A. Will a 36”x18” platform be adequate? 
Based on plans I’ve found in various books, magazines, and websites, I,ve devised a 36”x 

18”x 36” stand constructed of framing lumber and ¾” plywood.
B. How large should the opening in the bench top for the motor (as noted on Page 8 of the manual) be?

Thank you!
-- SOLTC


----------



## firehawkmph

Solt,
Not sure why you need a slot in the top for the motor. I have a small jet that used to sit on top of a workbench I built. You may want to consider before you build if you are going to buy the bed extension in the future. It comes in very handy when doing longer projects and pieces that require drilling on the lathe (peppermills). My bench is on wheels and worked very well. Also make sure you determine the proper working height for you before you build your bench.
Mike Hawkins


----------



## soltc

Thank you, firehawkmph!

Right now I only have room for the basic tool in my basement.

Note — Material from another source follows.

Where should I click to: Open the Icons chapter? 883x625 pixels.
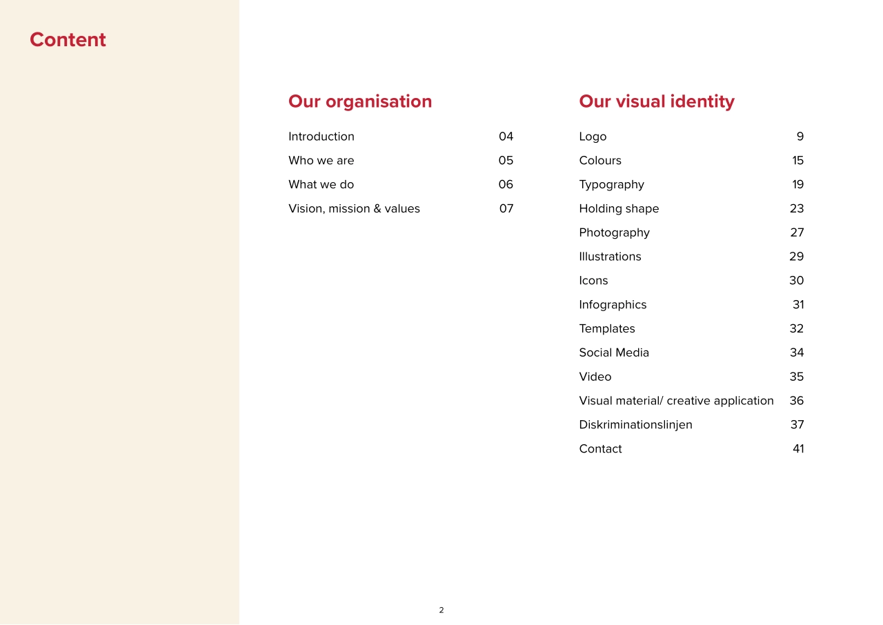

If and when I get more room, I will definitely get the extension.
I've planned the stand so I can extend it in the future.


----------



## AZ Termite

I built a stand for my first lathe. The one thing I found most important was the height of the bench. When I built it I didn't think it made that much difference, until I went to visit my uncle. He is an avid woodworker, and after turning on his lathe I realized how much the height mattered. I had my bench about 6 inches too high. I found that I had more control of the tools on my uncles lathe. While I was there I measured the height of his from the center of the of the headstock to the floor. When I got home I cut the legs down.


----------



## lumber jock

firehawkmph, I mean Mike, what are those things on the end of your wood turning tools?


----------



## soltc

My plan is for straight legs (Doubled 2x4s) and 3 stringers (2x3s) on each side. The top will be 2x3s covered by 3/4" plywood.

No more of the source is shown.